> Input for this task
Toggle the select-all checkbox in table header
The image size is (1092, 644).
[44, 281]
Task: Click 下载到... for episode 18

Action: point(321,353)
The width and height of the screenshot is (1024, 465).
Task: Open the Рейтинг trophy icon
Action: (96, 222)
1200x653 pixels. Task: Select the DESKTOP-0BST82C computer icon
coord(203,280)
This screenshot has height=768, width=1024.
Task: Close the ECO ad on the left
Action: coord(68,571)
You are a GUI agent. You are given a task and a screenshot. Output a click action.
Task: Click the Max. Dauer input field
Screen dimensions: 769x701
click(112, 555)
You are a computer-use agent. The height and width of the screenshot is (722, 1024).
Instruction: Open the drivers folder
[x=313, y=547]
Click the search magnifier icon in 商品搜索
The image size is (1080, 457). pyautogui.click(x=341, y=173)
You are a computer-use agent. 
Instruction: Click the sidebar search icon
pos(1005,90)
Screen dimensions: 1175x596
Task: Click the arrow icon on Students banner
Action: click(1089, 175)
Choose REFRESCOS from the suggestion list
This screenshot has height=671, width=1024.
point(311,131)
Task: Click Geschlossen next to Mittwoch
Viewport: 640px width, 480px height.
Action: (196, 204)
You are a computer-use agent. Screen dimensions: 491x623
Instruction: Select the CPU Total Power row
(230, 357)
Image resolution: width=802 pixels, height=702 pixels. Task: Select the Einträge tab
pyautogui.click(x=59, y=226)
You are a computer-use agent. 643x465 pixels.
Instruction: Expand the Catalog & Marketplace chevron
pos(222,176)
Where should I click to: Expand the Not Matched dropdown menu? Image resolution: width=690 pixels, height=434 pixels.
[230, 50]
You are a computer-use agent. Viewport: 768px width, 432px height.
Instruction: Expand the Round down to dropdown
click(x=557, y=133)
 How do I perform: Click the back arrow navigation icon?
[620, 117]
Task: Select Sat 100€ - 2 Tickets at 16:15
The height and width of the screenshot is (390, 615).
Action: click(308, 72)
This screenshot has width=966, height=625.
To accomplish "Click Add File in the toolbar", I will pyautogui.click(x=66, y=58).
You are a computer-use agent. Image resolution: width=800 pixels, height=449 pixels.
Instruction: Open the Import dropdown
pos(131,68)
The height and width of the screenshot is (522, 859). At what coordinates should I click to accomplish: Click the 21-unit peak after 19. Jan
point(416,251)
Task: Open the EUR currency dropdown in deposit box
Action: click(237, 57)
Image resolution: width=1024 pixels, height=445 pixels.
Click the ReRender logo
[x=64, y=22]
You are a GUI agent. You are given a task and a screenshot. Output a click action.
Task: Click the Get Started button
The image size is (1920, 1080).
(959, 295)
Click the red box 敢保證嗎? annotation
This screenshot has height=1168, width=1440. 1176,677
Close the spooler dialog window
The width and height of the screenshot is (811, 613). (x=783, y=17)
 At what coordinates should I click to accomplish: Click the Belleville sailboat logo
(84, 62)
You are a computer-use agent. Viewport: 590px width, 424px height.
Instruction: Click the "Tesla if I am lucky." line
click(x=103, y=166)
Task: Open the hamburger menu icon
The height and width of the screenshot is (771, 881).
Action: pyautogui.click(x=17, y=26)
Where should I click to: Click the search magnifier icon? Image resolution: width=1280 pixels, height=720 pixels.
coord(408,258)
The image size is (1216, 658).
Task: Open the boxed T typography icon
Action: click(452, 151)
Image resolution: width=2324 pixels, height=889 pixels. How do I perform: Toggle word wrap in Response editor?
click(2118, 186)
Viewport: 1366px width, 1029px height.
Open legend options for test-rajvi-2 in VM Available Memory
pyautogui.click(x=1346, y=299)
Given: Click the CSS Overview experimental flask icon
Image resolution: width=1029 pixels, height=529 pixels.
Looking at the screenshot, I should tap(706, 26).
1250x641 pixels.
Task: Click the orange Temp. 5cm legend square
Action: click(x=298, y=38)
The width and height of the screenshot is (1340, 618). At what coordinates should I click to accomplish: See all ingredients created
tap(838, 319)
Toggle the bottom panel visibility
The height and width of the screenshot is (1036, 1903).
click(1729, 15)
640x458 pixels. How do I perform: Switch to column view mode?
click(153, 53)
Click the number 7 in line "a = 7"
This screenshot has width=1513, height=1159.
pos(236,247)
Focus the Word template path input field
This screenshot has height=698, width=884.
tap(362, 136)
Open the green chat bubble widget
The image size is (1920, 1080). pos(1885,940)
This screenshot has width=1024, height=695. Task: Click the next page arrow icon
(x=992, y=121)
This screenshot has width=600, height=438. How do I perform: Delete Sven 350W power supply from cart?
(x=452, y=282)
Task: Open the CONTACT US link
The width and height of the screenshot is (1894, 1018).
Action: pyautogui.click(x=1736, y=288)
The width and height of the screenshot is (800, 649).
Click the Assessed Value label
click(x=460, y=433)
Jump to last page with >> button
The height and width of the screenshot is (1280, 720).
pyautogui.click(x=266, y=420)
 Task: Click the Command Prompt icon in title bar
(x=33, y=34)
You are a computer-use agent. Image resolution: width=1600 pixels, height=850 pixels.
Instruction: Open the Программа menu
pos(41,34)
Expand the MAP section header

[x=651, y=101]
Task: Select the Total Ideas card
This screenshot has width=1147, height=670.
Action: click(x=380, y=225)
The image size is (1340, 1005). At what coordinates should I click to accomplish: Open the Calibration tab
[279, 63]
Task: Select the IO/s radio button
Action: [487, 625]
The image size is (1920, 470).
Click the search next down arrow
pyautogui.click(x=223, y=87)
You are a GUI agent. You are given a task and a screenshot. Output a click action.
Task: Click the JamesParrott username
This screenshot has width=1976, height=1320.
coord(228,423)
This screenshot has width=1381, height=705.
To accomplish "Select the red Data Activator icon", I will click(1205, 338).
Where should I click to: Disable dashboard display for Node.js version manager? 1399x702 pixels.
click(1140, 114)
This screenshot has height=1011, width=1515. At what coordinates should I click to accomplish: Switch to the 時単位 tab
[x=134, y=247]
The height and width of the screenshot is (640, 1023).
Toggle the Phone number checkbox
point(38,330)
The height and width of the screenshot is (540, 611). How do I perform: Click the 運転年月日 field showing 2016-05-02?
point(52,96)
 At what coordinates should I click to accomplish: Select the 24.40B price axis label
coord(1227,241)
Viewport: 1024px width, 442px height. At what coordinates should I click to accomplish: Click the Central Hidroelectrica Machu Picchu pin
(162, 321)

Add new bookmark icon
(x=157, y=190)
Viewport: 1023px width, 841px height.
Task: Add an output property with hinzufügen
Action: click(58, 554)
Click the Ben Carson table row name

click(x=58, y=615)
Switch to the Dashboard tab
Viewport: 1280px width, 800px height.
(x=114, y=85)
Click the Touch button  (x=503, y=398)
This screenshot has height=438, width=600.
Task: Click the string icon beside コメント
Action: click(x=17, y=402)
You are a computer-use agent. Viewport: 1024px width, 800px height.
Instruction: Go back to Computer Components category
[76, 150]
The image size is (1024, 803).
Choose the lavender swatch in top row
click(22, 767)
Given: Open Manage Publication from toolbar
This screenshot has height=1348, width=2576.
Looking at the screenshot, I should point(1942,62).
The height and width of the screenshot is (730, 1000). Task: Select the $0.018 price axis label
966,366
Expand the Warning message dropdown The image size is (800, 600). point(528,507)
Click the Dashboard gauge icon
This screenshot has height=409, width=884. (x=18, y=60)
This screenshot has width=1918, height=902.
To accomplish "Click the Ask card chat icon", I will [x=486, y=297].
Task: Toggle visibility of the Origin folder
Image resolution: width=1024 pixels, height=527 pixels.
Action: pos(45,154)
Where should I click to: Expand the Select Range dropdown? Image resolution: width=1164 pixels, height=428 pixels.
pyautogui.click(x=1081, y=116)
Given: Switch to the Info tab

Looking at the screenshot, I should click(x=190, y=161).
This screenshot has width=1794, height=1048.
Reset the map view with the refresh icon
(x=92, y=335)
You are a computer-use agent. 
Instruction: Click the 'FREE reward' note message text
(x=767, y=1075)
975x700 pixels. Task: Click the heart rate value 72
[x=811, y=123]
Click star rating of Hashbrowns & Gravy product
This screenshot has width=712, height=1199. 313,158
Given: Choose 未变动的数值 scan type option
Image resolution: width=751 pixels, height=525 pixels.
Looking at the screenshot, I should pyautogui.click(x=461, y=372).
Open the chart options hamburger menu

> The task
What you give back must be the stretch above, starting at the line with "Given: Open Manage Publication from toolbar" and ending at the line with "Expand the Warning", copied exactly.

> Answer to this problem
Given: Open Manage Publication from toolbar
This screenshot has height=1348, width=2576.
Looking at the screenshot, I should point(1942,62).
The height and width of the screenshot is (730, 1000). Task: Select the $0.018 price axis label
966,366
Expand the Warning message dropdown The image size is (800, 600). point(528,507)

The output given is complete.